■ **Work instructions**:
Go through the entries below and copy every line that holds the word "screenshot".

■ **Data for processing**:
----------

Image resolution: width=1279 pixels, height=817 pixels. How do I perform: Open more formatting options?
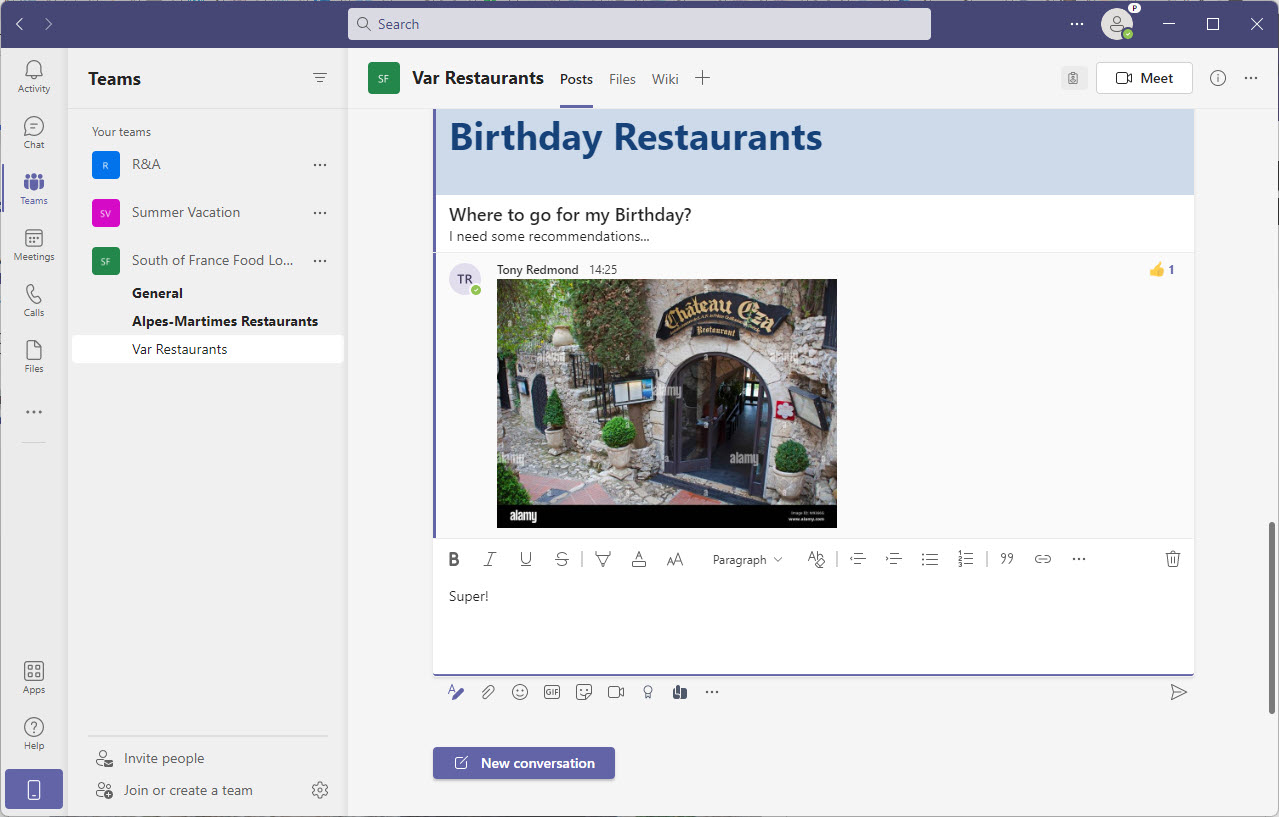coord(1078,559)
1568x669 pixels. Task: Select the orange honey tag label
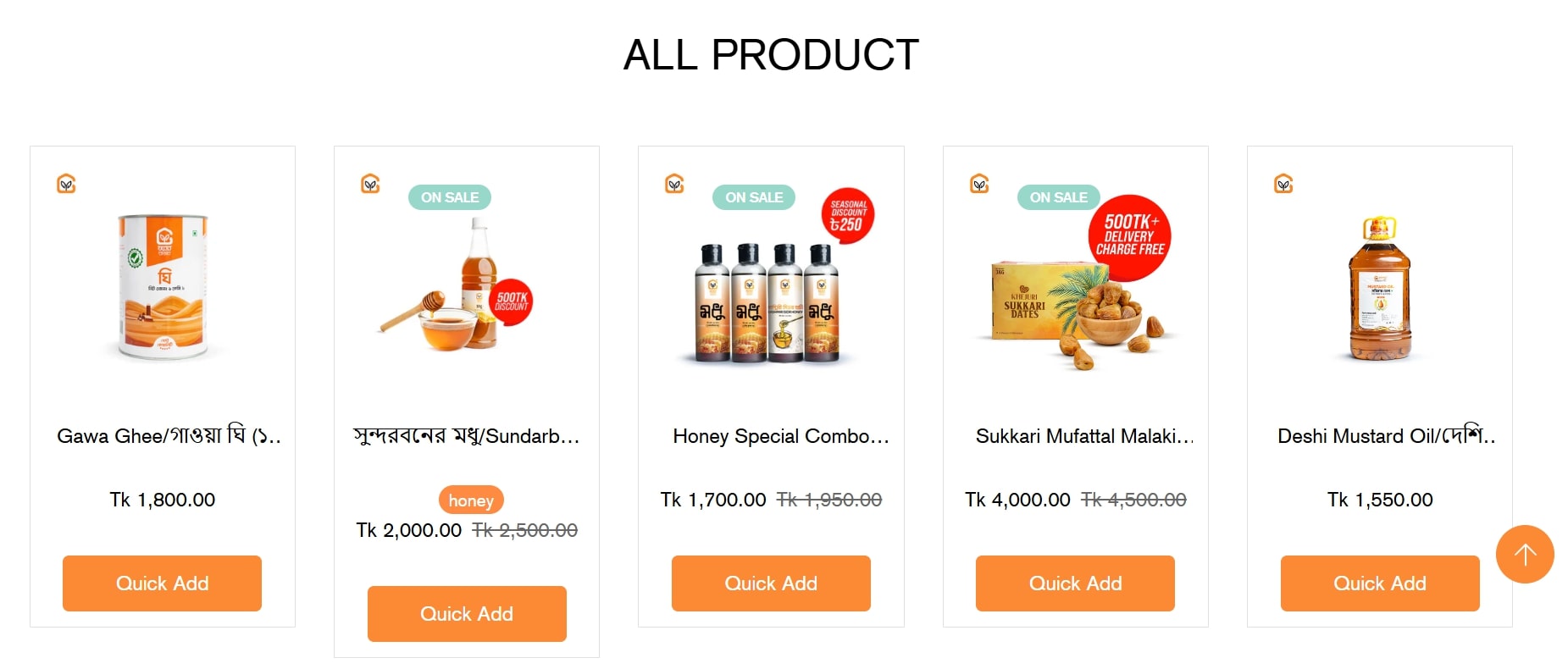pyautogui.click(x=471, y=500)
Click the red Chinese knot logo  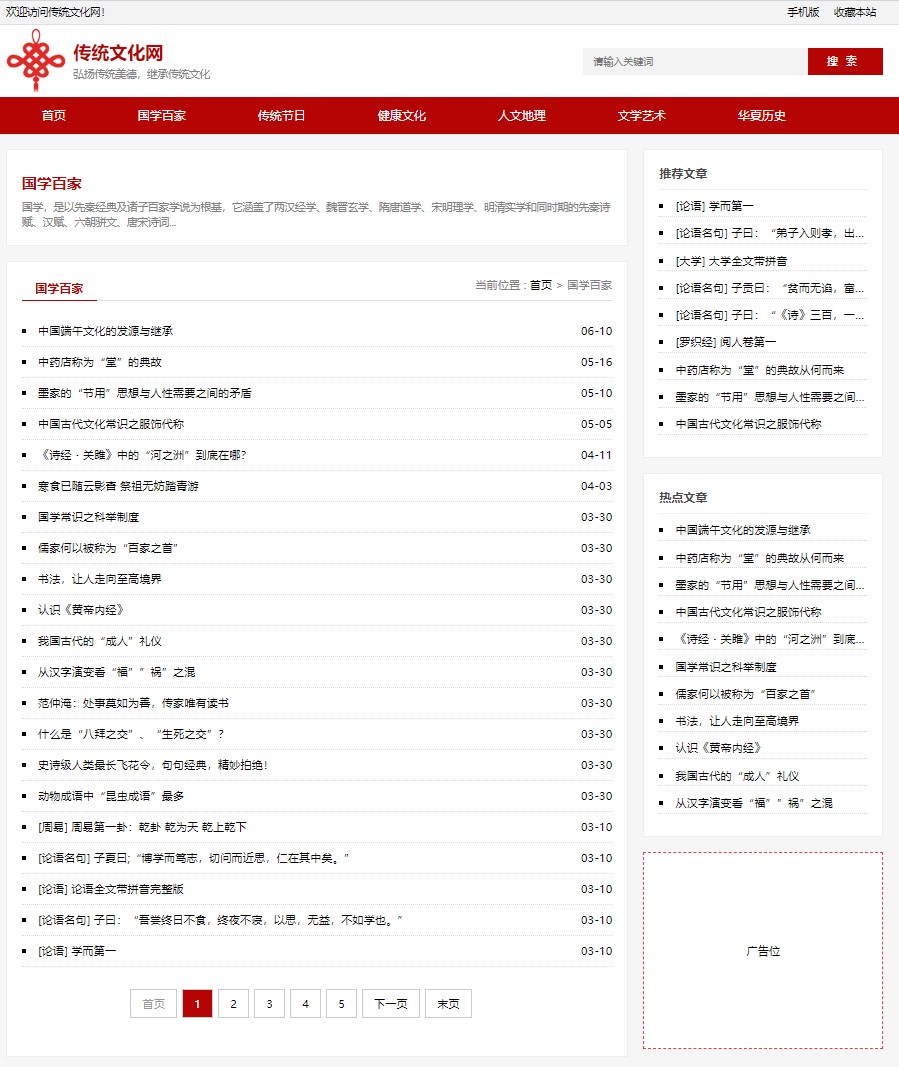pos(36,61)
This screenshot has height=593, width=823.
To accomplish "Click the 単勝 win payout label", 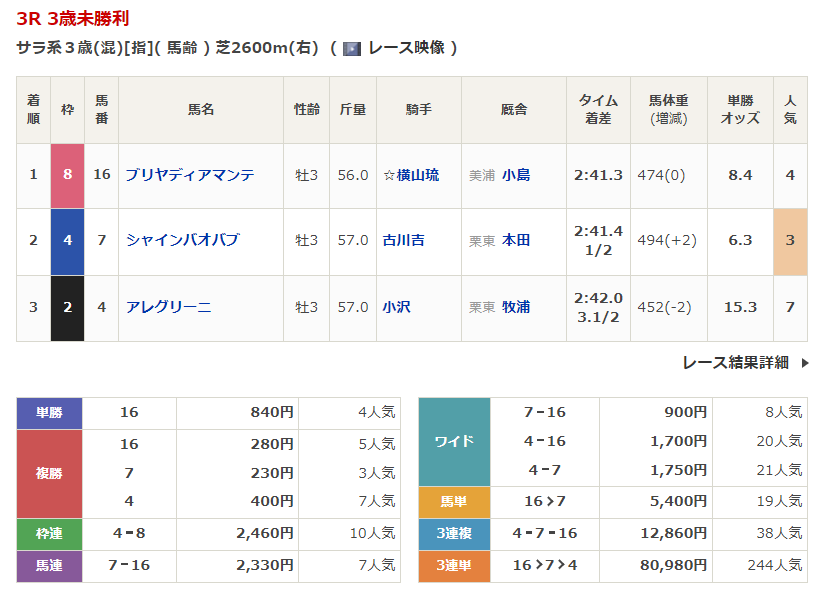I will click(x=49, y=413).
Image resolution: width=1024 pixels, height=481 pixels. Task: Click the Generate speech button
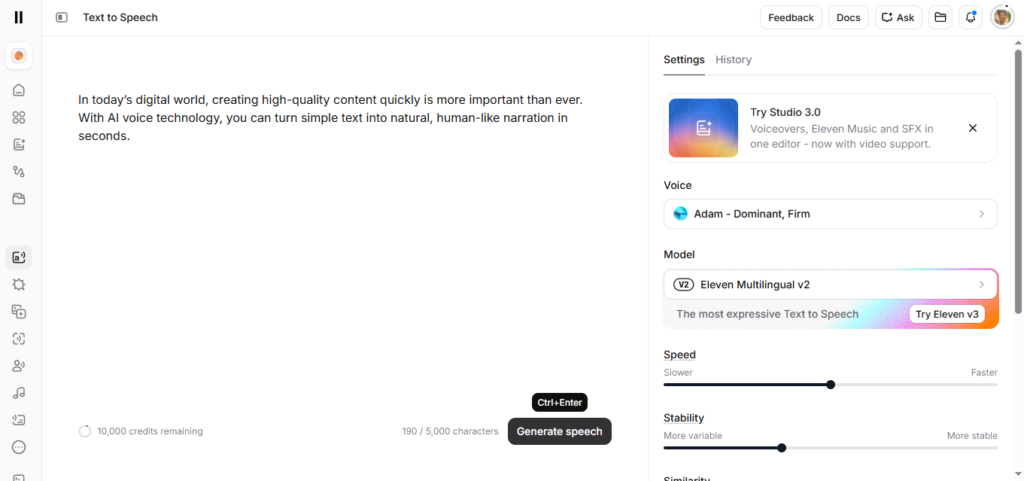559,431
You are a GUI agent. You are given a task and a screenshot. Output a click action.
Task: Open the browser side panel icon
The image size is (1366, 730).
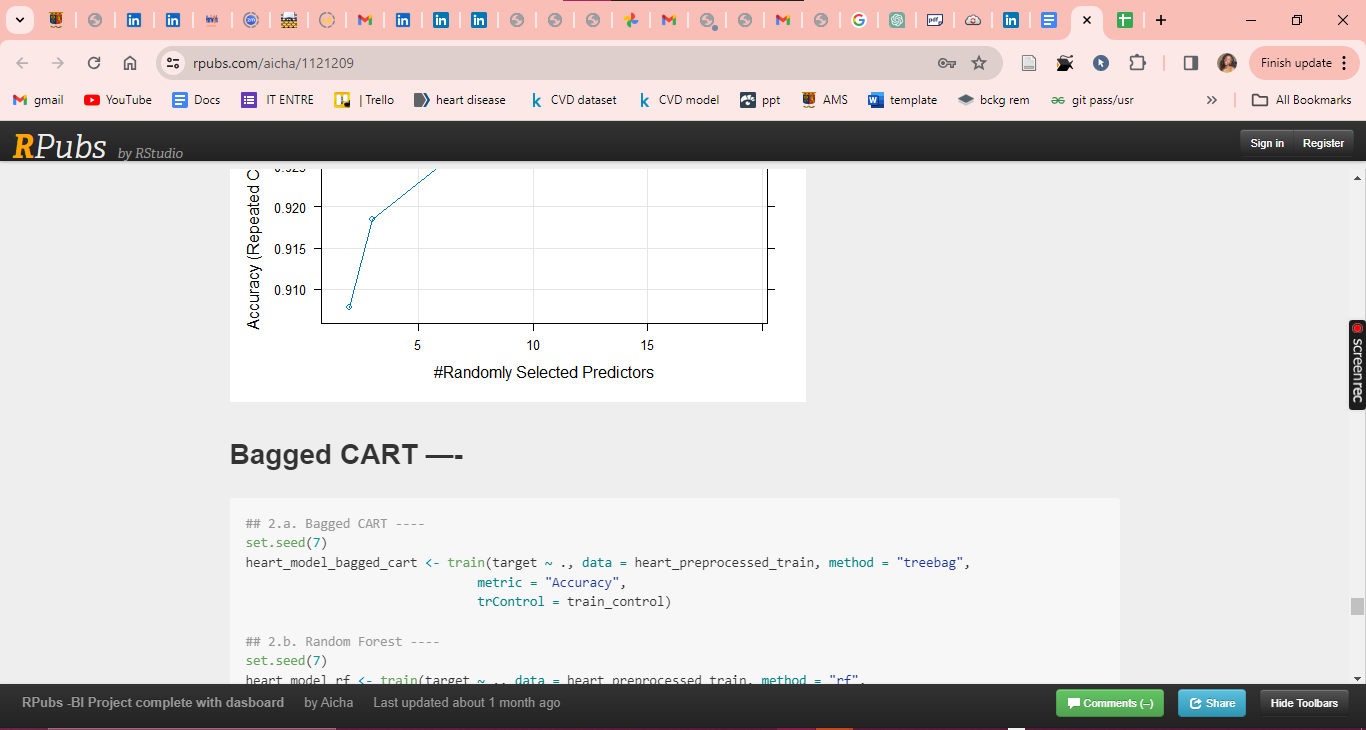pos(1190,63)
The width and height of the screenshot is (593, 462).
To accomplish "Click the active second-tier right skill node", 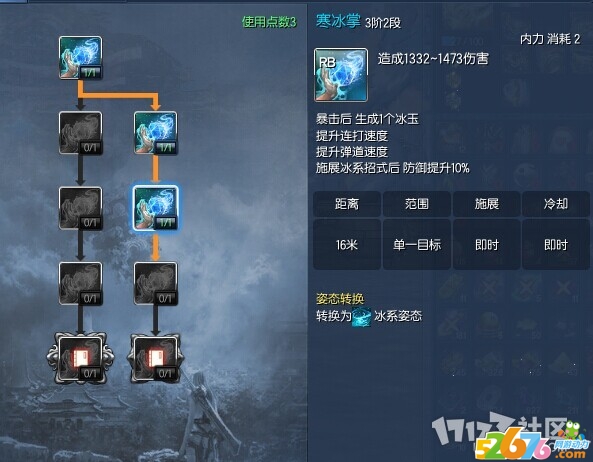I will pyautogui.click(x=155, y=133).
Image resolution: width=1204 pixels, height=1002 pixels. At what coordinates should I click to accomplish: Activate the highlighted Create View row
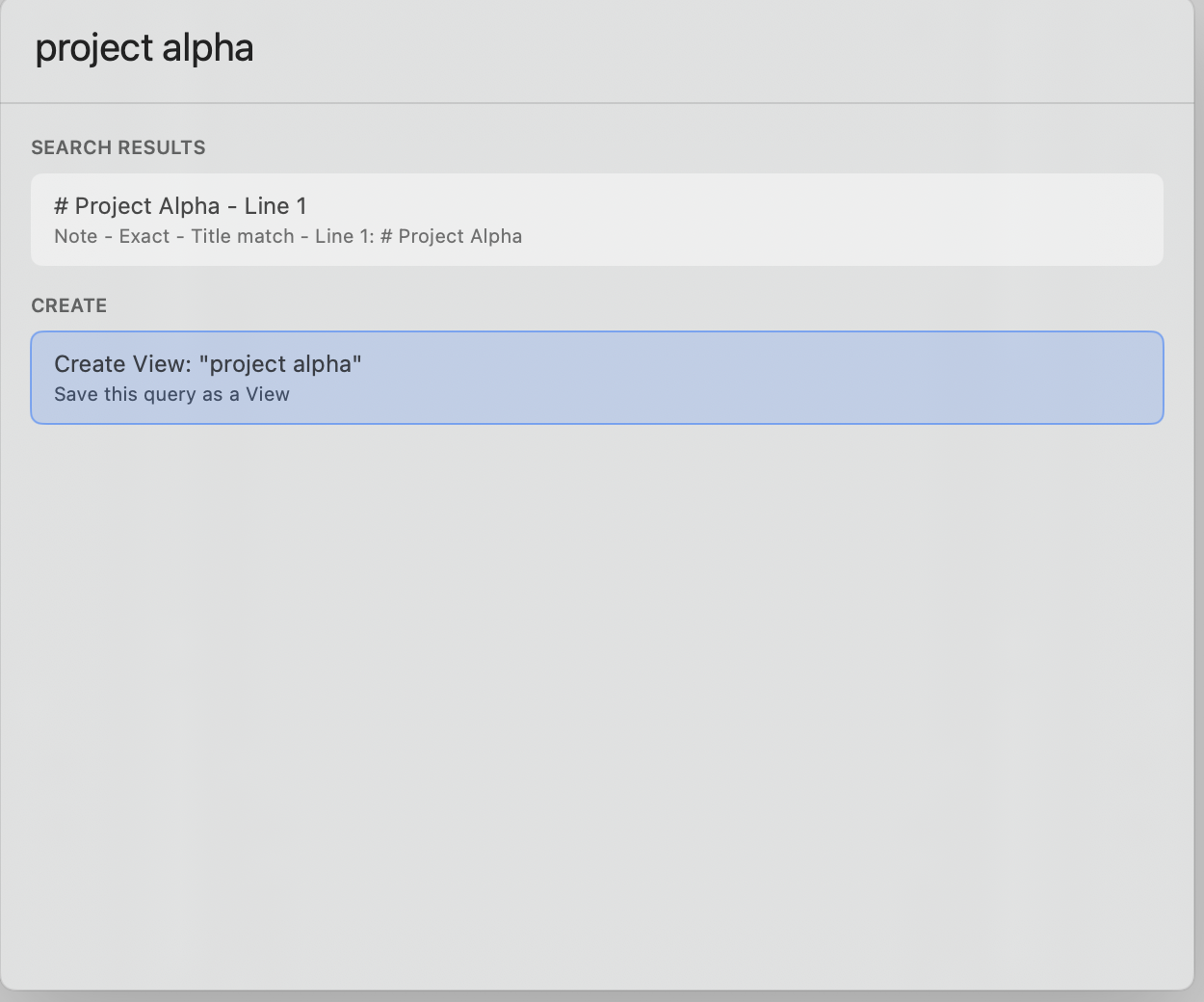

----------

■ **Solution for this exercise**:
This screenshot has height=593, width=823.
You are a GUI agent. You are given a task and a screenshot. Output a click action.
The width and height of the screenshot is (593, 462).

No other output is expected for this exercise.